Combinations. — Cracked Java
// Data Structures & Algorithms · Recursion & Backtracking
MidCoding

Combinations.

Problem. Given two integers n and k, return all combinations of k numbers chosen from 1..n. For n = 4, k = 2: [1,2], [1,3], [1,4], [2,3], [2,4], [3,4]. Order within a combination doesn't matter, so [2,1] is the same as [1,2].

Brute force

Generating all 2ⁿ subsets and keeping those of size k works but wastes effort on every wrong-sized subset. We can instead enumerate only size-k combinations directly — there are C(n,k) of them.

Optimal — backtracking with a start index

Because order is irrelevant, we impose a canonical one: each combination is built in increasing value.

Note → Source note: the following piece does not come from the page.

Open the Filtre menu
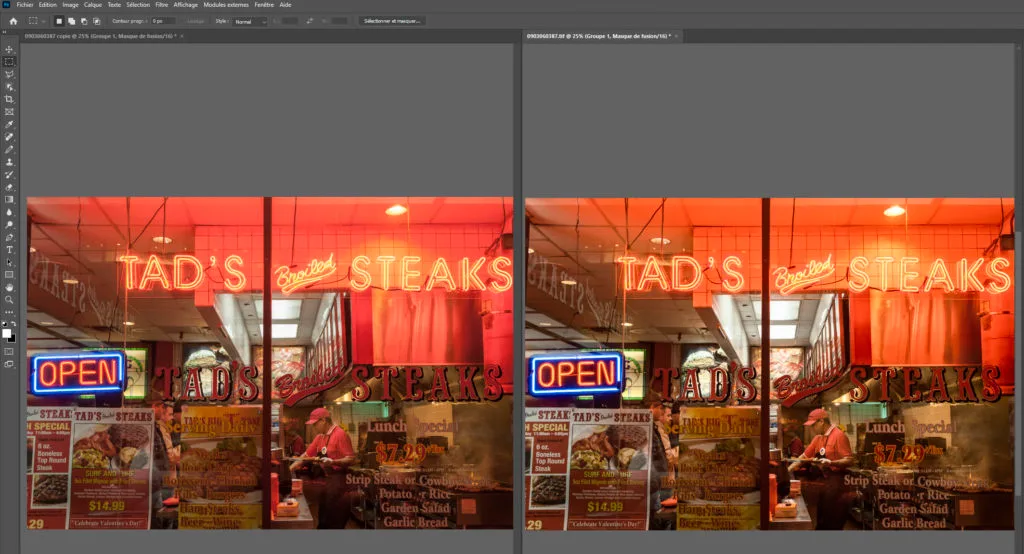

The start index enforces this — after choosing value i, the next choice may only come from i+1..n, which guarantees we never produce [2,1] after [1,2] and never reuse an element.

List<List<Integer>> combine(int n, int k) {
    List<List<Integer>> result = new ArrayList<>();
    backtrack(1, n, k, new ArrayList<>(), result);
    return result;
}

void backtrack(int start, int n, int k, List<Integer> path, List<List<Integer>> result) {
    if (path.size() == k) {                      // complete combination
        result.add(new ArrayList<>(path));
        return;
    }
    // Pruning: need (k - path.size()) more; stop when not enough numbers remain.
    int need = k - path.size();
    for (int i = start; i <= n - need + 1; i++) {
        path.add(i);                             // choose
        backtrack(i + 1, n, k, path, result);    // explore — note i + 1, not start
        path.remove(path.size() - 1);            // unchoose
    }
}

The loop upper bound n - need + 1 is the key prune: if fewer than need numbers remain, no branch from here can reach size k, so we cut it. Passing i + 1 (not start + 1) is what advances past the just-chosen element.

There are C(n,k) leaves and each costs O(k) to copy, so the cost is O(k · C(n,k)) time, O(k) auxiliary space plus recursion depth k.